Dataset records
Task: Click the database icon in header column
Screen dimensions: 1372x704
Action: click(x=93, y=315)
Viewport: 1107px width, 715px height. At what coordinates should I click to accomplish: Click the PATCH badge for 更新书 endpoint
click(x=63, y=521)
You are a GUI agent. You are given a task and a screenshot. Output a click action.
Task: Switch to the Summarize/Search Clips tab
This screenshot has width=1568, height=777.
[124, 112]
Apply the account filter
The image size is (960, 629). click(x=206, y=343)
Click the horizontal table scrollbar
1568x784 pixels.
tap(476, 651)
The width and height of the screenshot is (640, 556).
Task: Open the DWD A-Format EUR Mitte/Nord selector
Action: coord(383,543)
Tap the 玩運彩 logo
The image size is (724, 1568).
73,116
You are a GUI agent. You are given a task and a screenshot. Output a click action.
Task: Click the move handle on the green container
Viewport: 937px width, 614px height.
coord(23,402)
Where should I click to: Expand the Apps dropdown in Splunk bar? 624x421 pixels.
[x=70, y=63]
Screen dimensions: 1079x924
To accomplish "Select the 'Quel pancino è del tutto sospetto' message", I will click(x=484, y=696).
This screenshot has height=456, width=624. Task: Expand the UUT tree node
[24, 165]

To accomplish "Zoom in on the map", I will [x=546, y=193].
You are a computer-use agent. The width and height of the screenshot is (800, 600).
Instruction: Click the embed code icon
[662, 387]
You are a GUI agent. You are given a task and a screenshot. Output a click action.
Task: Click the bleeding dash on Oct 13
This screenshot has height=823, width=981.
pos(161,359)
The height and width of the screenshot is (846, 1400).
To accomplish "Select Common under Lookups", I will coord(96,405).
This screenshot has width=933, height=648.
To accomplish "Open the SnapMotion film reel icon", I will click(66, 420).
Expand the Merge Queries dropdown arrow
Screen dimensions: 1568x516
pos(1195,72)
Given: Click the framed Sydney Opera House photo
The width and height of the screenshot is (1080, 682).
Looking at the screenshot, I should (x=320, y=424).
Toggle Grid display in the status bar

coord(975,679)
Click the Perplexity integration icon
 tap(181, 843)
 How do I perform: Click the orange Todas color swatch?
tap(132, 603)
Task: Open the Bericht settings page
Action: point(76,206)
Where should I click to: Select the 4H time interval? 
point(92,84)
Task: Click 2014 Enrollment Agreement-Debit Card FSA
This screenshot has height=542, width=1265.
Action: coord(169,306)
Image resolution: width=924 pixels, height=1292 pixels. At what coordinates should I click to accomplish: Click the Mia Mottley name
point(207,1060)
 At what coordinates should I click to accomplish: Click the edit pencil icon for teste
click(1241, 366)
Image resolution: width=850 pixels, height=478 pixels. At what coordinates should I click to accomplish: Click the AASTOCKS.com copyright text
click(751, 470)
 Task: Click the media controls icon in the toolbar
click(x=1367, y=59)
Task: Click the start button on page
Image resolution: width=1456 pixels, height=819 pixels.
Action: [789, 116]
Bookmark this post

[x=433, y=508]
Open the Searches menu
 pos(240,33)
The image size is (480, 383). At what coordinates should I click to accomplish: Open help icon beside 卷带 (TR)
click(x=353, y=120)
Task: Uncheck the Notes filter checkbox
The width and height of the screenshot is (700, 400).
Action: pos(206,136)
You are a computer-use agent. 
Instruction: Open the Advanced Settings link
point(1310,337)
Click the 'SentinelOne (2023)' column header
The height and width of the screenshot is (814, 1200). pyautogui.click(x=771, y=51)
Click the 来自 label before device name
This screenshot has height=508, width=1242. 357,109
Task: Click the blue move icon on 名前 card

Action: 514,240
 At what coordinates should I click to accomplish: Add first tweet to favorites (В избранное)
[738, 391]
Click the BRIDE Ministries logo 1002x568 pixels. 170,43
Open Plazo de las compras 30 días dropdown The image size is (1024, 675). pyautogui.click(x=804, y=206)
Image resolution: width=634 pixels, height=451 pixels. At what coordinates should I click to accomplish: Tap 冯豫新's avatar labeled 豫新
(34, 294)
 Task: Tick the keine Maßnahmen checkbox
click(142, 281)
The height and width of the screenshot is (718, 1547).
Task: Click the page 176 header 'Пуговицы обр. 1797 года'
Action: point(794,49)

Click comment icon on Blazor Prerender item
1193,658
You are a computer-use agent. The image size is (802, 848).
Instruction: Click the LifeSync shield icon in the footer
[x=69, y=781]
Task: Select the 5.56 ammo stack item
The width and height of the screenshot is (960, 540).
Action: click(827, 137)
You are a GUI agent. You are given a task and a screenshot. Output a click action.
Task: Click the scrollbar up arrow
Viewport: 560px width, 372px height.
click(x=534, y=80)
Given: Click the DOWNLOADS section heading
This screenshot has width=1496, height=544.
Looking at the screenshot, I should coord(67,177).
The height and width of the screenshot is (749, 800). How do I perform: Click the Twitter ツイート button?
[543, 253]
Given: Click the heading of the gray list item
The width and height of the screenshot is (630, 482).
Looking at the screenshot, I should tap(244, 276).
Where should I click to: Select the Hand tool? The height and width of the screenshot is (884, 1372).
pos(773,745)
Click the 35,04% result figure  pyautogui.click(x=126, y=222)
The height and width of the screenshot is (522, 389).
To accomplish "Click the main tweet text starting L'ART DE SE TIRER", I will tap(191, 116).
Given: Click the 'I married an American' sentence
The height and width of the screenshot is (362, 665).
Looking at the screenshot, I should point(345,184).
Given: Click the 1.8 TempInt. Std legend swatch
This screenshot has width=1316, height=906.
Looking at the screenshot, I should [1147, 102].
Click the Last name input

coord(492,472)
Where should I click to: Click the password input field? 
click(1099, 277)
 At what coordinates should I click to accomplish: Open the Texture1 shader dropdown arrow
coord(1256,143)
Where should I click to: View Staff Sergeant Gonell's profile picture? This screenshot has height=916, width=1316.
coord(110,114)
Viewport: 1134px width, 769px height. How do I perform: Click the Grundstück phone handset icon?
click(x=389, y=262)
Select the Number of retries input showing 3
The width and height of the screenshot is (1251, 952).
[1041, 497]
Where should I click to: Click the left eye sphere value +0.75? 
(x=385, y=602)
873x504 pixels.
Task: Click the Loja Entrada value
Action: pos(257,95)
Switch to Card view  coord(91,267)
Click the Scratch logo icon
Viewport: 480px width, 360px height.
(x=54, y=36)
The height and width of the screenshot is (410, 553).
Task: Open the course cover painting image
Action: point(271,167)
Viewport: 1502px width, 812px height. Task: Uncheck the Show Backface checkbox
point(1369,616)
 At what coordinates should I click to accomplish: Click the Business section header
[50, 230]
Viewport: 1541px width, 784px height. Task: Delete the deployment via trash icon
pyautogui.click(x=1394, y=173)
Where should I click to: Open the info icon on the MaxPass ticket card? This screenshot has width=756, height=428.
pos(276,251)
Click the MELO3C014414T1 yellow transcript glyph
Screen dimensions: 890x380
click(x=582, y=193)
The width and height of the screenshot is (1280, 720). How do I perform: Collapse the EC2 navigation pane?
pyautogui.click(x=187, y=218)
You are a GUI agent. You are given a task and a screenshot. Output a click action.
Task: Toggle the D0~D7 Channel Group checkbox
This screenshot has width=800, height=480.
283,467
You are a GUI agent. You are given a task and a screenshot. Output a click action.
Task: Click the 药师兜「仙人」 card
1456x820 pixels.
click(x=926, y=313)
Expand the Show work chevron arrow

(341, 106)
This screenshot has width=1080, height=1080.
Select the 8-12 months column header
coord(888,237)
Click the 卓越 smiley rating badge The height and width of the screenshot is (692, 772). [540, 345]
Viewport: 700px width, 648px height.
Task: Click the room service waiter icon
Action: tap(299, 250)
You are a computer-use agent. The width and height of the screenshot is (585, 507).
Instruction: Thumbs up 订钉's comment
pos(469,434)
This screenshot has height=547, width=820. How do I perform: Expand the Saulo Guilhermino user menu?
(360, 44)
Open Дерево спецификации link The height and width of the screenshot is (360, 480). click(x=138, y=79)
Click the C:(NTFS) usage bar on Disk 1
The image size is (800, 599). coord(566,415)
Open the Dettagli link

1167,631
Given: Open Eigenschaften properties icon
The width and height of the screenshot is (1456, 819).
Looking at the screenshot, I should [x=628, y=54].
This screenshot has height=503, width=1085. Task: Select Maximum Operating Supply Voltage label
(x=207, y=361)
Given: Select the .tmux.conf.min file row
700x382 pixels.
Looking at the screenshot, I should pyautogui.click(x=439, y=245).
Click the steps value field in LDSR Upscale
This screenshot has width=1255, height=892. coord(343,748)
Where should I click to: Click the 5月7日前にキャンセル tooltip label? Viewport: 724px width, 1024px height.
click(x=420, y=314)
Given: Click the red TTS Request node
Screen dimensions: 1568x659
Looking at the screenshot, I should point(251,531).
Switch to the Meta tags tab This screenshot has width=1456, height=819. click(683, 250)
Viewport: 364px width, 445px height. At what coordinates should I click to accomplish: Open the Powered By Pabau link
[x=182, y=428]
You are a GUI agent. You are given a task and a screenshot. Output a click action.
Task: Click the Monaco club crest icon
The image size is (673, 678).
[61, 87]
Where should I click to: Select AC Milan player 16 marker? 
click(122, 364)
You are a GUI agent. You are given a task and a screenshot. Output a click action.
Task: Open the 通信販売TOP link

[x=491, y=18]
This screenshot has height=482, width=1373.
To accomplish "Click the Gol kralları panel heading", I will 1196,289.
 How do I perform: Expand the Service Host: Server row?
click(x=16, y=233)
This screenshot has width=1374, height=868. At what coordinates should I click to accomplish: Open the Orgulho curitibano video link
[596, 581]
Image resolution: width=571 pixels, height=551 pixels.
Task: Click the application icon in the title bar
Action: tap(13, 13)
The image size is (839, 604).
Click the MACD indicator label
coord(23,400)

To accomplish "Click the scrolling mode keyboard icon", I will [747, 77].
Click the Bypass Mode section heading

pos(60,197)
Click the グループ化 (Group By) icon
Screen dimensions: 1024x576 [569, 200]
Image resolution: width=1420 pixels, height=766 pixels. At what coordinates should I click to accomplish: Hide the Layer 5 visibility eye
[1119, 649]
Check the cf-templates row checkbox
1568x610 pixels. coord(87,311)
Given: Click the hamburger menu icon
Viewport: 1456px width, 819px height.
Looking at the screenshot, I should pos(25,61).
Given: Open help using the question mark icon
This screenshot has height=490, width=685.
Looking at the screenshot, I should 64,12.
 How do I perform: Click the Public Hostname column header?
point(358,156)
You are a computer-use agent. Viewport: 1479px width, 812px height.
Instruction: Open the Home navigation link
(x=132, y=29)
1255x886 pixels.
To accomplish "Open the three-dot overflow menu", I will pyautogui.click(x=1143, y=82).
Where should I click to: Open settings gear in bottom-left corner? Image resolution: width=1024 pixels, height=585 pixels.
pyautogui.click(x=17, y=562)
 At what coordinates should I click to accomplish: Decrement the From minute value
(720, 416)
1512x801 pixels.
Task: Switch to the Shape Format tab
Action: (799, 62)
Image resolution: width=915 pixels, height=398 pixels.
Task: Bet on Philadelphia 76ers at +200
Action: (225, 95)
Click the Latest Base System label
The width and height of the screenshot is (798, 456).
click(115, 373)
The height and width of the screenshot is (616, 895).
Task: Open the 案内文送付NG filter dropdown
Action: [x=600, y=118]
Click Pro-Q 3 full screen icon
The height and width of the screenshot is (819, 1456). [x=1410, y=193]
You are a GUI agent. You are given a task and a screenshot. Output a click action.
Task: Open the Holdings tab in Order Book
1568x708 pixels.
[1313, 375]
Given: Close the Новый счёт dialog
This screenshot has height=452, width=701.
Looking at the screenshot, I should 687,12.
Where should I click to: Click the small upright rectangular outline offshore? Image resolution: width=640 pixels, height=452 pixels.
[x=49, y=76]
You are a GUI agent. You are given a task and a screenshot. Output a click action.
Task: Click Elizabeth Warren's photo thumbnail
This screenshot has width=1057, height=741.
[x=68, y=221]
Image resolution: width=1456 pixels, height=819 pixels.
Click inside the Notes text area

**Written problem:**
Rewrite the stretch from the start of the records through the line containing "will click(x=484, y=696).", putting "interface agent" wherever "GUI agent" appears and leaving everything else unchanged.

**Task answer:**
Task: Click the database icon in header column
Screen dimensions: 1372x704
Action: click(x=93, y=315)
Viewport: 1107px width, 715px height. At what coordinates should I click to accomplish: Click the PATCH badge for 更新书 endpoint
click(x=63, y=521)
You are a interface agent. You are given a task and a screenshot. Output a click action.
Task: Switch to the Summarize/Search Clips tab
This screenshot has width=1568, height=777.
[124, 112]
Apply the account filter
The image size is (960, 629). click(x=206, y=343)
Click the horizontal table scrollbar
1568x784 pixels.
tap(476, 651)
The width and height of the screenshot is (640, 556).
Task: Open the DWD A-Format EUR Mitte/Nord selector
Action: coord(383,543)
Tap the 玩運彩 logo
The image size is (724, 1568).
73,116
You are a interface agent. You are given a task and a screenshot. Output a click action.
Task: Click the move handle on the green container
Viewport: 937px width, 614px height.
coord(23,402)
Where should I click to: Expand the Apps dropdown in Splunk bar? 624x421 pixels.
[x=70, y=63]
Screen dimensions: 1079x924
To accomplish "Select the 'Quel pancino è del tutto sospetto' message", I will click(x=484, y=696).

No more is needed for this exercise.